From: "Michael S. Tsirkin" <mst@redhat.com>
To: Bui Quang Minh <minhquangbui99@gmail.com>
Cc: "Jason Wang" <jasowang@redhat.com>,
netdev@vger.kernel.org, "Xuan Zhuo" <xuanzhuo@linux.alibaba.com>,
"Eugenio Pérez" <eperezma@redhat.com>,
"Andrew Lunn" <andrew+netdev@lunn.ch>,
"David S. Miller" <davem@davemloft.net>,
"Eric Dumazet" <edumazet@google.com>,
"Jakub Kicinski" <kuba@kernel.org>,
"Paolo Abeni" <pabeni@redhat.com>,
"Alexei Starovoitov" <ast@kernel.org>,
"Daniel Borkmann" <daniel@iogearbox.net>,
"Jesper Dangaard Brouer" <hawk@kernel.org>,
"John Fastabend" <john.fastabend@gmail.com>,
"Stanislav Fomichev" <sdf@fomichev.me>,
virtualization@lists.linux.dev, linux-kernel@vger.kernel.org,
bpf@vger.kernel.org, stable@vger.kernel.org
Subject: Re: [PATCH net v2] virtio-net: enable all napis before scheduling refill work
Date: Sun, 21 Dec 2025 08:42:51 -0500 [thread overview]

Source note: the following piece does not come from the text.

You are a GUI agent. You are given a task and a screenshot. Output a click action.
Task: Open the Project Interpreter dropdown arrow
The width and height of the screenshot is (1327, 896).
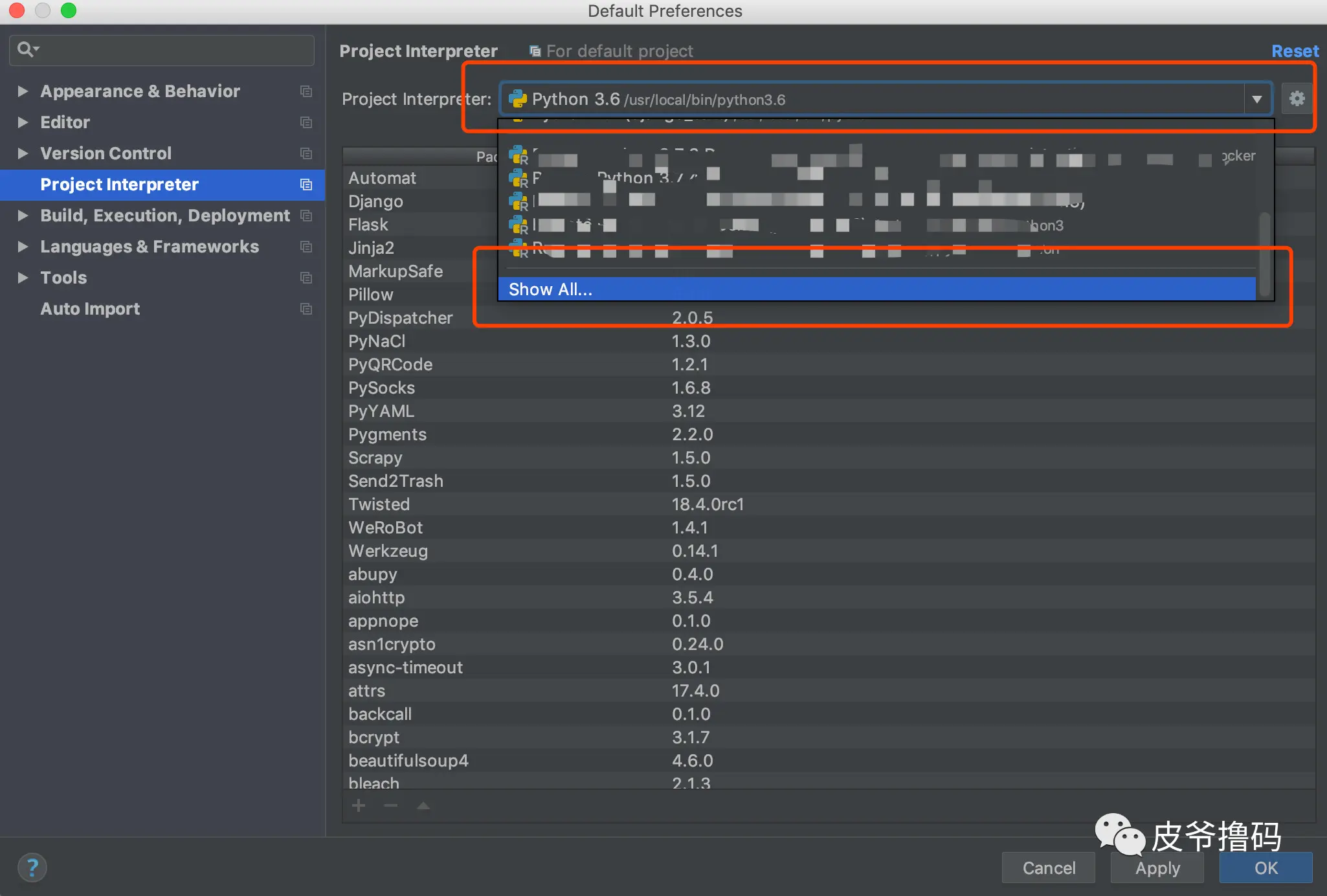[x=1256, y=99]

Message-ID: <20251221084218-mutt-send-email-mst@kernel.org> (raw)
In-Reply-To: <5434a67e-dd6e-4cd1-870b-fdd32ad34a28@gmail.com>
On Fri, Dec 19, 2025 at 12:03:29PM +0700, Bui Quang Minh wrote:
> On 12/17/25 09:58, Jason Wang wrote:
> > On Wed, Dec 17, 2025 at 12:23 AM Bui Quang Minh
> > <minhquangbui99@gmail.com> wrote:
> > > On 12/16/25 11:16, Jason Wang wrote:
> > > > On Fri, Dec 12, 2025 at 11:28 PM Bui Quang Minh
> > > > <minhquangbui99@gmail.com> wrote:
> > > > > Calling napi_disable() on an already disabled napi can cause the
> > > > > deadlock. In commit 4bc12818b363 ("virtio-net: disable delayed refill
> > > > > when pausing rx"), to avoid the deadlock, when pausing the RX in
> > > > > virtnet_rx_pause[_all](), we disable and cancel the delayed refill work.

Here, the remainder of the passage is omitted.